*AIM*
Reproduce every one of the records below verbatim, keeping each line as it appears.

Records on finding words and elements
= = = =

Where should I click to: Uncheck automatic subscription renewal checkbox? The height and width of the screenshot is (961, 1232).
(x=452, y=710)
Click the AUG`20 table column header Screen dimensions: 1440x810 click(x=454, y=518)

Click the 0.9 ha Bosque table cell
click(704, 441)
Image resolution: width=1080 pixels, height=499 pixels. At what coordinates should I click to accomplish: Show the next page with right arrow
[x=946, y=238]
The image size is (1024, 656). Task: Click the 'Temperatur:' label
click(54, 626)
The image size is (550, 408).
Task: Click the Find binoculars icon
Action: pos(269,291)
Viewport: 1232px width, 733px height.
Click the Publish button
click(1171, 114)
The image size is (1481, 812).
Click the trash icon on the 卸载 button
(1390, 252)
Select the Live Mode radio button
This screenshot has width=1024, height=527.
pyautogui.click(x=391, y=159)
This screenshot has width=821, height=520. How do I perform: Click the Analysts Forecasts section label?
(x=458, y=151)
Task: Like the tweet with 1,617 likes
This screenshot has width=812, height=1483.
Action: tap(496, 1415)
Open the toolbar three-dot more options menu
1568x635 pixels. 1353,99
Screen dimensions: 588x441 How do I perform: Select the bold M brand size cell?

= = = =

*SOLUTION FOR THIS EXERCISE*
Where should I click to: Uncheck automatic subscription renewal checkbox? The height and width of the screenshot is (961, 1232).
(x=452, y=710)
Click the AUG`20 table column header Screen dimensions: 1440x810 click(x=454, y=518)

Click the 0.9 ha Bosque table cell
click(704, 441)
Image resolution: width=1080 pixels, height=499 pixels. At what coordinates should I click to accomplish: Show the next page with right arrow
[x=946, y=238]
The image size is (1024, 656). Task: Click the 'Temperatur:' label
click(54, 626)
The image size is (550, 408).
Task: Click the Find binoculars icon
Action: pos(269,291)
Viewport: 1232px width, 733px height.
Click the Publish button
click(1171, 114)
The image size is (1481, 812).
Click the trash icon on the 卸载 button
(1390, 252)
Select the Live Mode radio button
This screenshot has width=1024, height=527.
pyautogui.click(x=391, y=159)
This screenshot has width=821, height=520. How do I perform: Click the Analysts Forecasts section label?
(x=458, y=151)
Task: Like the tweet with 1,617 likes
This screenshot has width=812, height=1483.
Action: tap(496, 1415)
Open the toolbar three-dot more options menu
1568x635 pixels. 1353,99
Screen dimensions: 588x441 How do I perform: Select the bold M brand size cell?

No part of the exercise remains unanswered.